Oh wow, stunning. I love their names, too.
xoxoxo


----------



## sassy's mommy (Aug 29, 2005)

They sure are cute little pups. I know they will find nice furever homes.


----------



## mss (Mar 1, 2006)

What beautiful eyes! They almost look blue --are you sure there's no Siberian Husky in the mix? :biggrin:

Whatever they are, I think you'll find plenty of people falling in love with them. I know I am .... (Stop me, stop me, I have enough doggies!  )


----------



## plenty pets 20 (Jul 8, 2006)

QUOTE (mss @ Sep 17 2009, 11:12 AM) index.php?act=findpost&pid=830846


> What beautiful eyes! They almost look blue --are you sure there's no Siberian Husky in the mix? :biggrin:
> 
> Whatever they are, I think you'll find plenty of people falling in love with them. I know I am .... (Stop me, stop me, I have enough doggies!  )[/B]
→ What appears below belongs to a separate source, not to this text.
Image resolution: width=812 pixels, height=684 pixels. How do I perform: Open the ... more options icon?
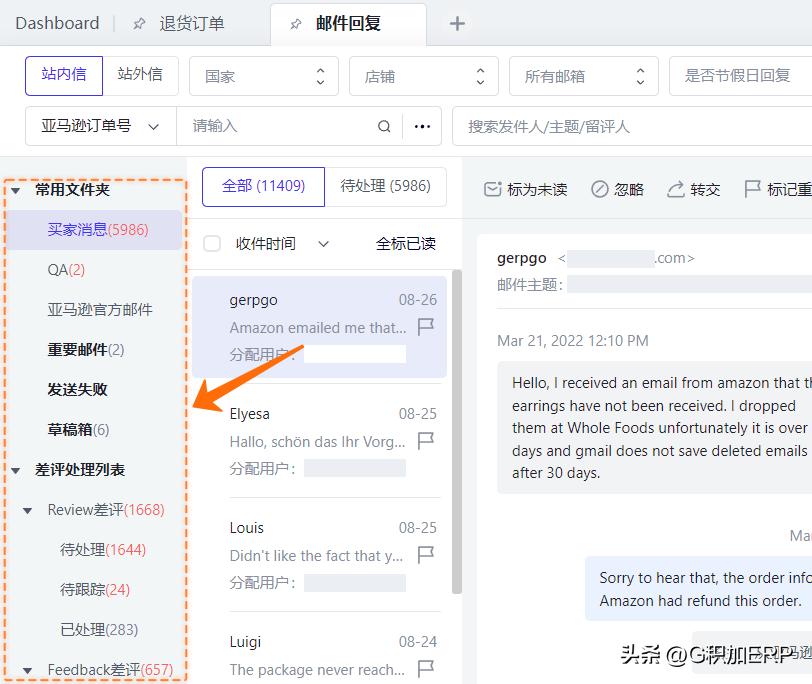[421, 126]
You never have enough.. Send me an application. LOL


----------



## bellaratamaltese (May 24, 2006)

OMG how cute are they? You're right, they did look like maltese as pups but you may be on to the cocker cross. They are just precious! I wonder where the light colored eyes came from.


----------



## drclee (Jul 16, 2008)

They are absolutely gorgeous!!! :wub:


----------



## ilovemymaltese (Oct 9, 2008)

I've heard of silky cockers, I would imagine them to be much larger than regular malt? I could be wrong though. 

But OMG they are beautiful! :wub: :wub: :wub: How much do they weigh? Are they around the same size as a maltese pup? They have the prettiest eyes, I hope they don't change color as they grow!


----------



## jen_hedz (Mar 5, 2008)

They're adorable :wub: and they have beautiful eyes!!


----------



## bellapuppy (Dec 1, 2008)

Oh, so sweet. Yes, their eyes do look blue to me also.


----------